Abstract: SA-PO0490
Disturbed IFNγ-STAT1 Signaling Explains Hypomagnesemia and Immune Deficiency in Kenny-Caffey Syndrome
Session Information
- Fluid, Electrolyte, and Acid-Base Disorders: Basic Research
November 08, 2025 | Location: Exhibit Hall, Convention Center
Abstract Time: 10:00 AM - 12:00 PM
Category: Fluid, Electrolytes, and Acid-Base Disorders
- 1101 Fluid, Electrolyte, and Acid-Base Disorders: Basic
Authors
- De Baaij, Jeroen H.F., Radboud universitair medisch centrum, Nijmegen, GE, Netherlands
- Bruno, Mariolina, Radboud universitair medisch centrum, Nijmegen, GE, Netherlands
- van der Made, Caspar, Radboud universitair medisch centrum, Nijmegen, GE, Netherlands
- Schigt, Heidi, Radboud universitair medisch centrum, Nijmegen, GE, Netherlands
- Ilenwabor, Barnabas P, Radboud universitair medisch centrum, Nijmegen, GE, Netherlands
- Rother, Nils, Radboud universitair medisch centrum, Nijmegen, GE, Netherlands
- Latta, Femke, Radboud universitair medisch centrum, Nijmegen, GE, Netherlands
- Bos, Caro, Radboud universitair medisch centrum, Nijmegen, GE, Netherlands
- Feng, Wenguang, University of Alabama at Birmingham Health System, Birmingham, Alabama, United States
- Ying, Wei-zhong, University of Alabama at Birmingham Health System, Birmingham, Alabama, United States
- van de Veerdonk, Frank, Radboud universitair medisch centrum, Nijmegen, GE, Netherlands
- Duivenvoorden, Raphael, Radboud universitair medisch centrum, Nijmegen, GE, Netherlands
- Sanders, Paul W., University of Alabama at Birmingham Health System, Birmingham, Alabama, United States
- Hoenderop, Joost, Radboud universitair medisch centrum, Nijmegen, GE, Netherlands
Background
Kenny-Caffey syndrome type 2 (KCS2) is a rare hereditary disorder caused by mutations in FAM111A and comprises a complex phenotype including hypomagnesemia, bone abnormalities and recurrent infections. To date, the molecular mechanisms explaining the mineral disturbances and infections in KCS2 have not been resolved.

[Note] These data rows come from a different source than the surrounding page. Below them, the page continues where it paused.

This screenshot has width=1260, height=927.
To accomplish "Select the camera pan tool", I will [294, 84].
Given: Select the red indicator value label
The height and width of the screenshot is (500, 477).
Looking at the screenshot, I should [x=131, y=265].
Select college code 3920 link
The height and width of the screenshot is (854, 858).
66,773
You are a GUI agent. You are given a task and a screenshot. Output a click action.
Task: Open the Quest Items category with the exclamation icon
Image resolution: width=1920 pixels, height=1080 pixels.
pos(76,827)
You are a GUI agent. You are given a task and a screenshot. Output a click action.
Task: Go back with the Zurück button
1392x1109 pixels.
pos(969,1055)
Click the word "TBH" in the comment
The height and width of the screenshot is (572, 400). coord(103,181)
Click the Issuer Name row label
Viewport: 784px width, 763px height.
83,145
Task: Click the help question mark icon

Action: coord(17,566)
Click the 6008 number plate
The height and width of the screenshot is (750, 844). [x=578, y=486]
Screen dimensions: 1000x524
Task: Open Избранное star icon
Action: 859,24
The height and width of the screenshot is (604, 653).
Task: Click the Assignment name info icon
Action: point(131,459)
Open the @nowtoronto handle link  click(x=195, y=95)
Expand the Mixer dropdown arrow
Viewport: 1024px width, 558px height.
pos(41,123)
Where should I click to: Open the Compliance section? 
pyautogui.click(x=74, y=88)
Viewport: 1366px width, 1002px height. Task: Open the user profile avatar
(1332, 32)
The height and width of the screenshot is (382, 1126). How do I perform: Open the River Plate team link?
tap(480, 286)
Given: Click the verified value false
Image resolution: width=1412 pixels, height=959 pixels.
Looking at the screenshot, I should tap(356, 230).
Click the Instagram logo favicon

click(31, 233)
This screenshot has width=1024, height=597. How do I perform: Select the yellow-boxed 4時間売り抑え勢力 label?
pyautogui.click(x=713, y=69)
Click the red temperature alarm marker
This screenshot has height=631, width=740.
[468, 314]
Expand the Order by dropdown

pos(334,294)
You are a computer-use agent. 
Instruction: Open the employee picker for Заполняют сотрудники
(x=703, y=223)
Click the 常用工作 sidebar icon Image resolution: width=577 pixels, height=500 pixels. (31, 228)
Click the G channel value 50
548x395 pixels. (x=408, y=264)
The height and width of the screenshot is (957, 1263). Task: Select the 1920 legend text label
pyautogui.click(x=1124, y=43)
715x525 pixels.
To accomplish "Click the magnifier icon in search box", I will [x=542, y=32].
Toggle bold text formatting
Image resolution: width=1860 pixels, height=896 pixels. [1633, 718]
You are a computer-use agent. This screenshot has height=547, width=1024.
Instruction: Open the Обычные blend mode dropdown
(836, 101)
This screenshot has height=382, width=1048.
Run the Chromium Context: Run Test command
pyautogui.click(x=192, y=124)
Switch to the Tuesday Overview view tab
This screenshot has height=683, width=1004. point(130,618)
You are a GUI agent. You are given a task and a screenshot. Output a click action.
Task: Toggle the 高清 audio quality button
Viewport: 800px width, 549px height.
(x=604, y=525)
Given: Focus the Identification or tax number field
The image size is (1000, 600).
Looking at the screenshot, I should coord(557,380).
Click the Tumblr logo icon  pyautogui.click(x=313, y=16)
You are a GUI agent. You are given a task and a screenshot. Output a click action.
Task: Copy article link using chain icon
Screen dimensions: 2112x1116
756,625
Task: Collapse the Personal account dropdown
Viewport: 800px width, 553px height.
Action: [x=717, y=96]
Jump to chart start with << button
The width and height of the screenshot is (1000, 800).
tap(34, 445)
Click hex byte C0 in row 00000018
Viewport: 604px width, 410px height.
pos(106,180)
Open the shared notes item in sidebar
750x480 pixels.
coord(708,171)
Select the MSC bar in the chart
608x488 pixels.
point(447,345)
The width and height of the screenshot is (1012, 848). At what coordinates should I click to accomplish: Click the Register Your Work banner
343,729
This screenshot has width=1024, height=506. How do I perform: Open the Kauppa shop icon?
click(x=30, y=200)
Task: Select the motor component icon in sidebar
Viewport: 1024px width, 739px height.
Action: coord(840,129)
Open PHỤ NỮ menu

To understand the renal magnesium wasting in patients with KCS2, we investigated the role of FAM111A in the kidney.
Methods
The transcriptional effects of IFNγ-STAT1-FAM111A signaling on the magnesium channel TRPM6 were assessed using luciferase assays and RNA expression analysis. Furthermore, urinary and serum magnesium levels were examined in STAT1 knockout (KO) mice and wild-type (WT) controls in response to IFNγ injections. Similarly, urinary magnesium excretion was assessed in immunodeficient patients receiving IFNγ treatment. Stimulation experiments were performed in cells isolated from patients with KCS2.
Results
Knockdown of Fam111a in mpkDCT cells led to the upregulation of antiviral genes, including STAT1, a key mediator of IFNγ signaling. Affinity-purification demonstrated that FAM111A directly interacts with STAT1. Pathogenic FAM111A variants decreased STAT1 phosphorylation upon IFNγ treatment in a protease-dependent manner. Indeed, patients with KCS2 showed significantly lower innate cytokine production upon stimulation, with elevated IFNγ levels.
To study the role of IFNγ signaling in magnesium homeostasis, patients with immunodeficiencies were treated with IFNγ resulting in reduced urinary magnesium excretion. The role of IFNγ-STAT1 signaling in magnesium homeostasis was confirmed in STAT1 KO mice, which displayed increased urinary magnesium wasting and an impaired response to IFNγ. Notably, TRPM6 was identified as a key target of IFNγ-induced STAT1 activity in renal tissues.
Conclusion
In conclusion, IFNγ–STAT1 signaling regulates renal magnesium reabsorption. Our results suggest that IFNγ controls renal magnesium reabsorption to maintain plasma magnesium concentrations during immune activation. In KCS2, FAM111A mutations lead to reduced STAT1 activity, resulting in mineral deficiencies, bone disturbances and dysregulated adaptive immunity.
Funding
- Government Support – Non-U.S.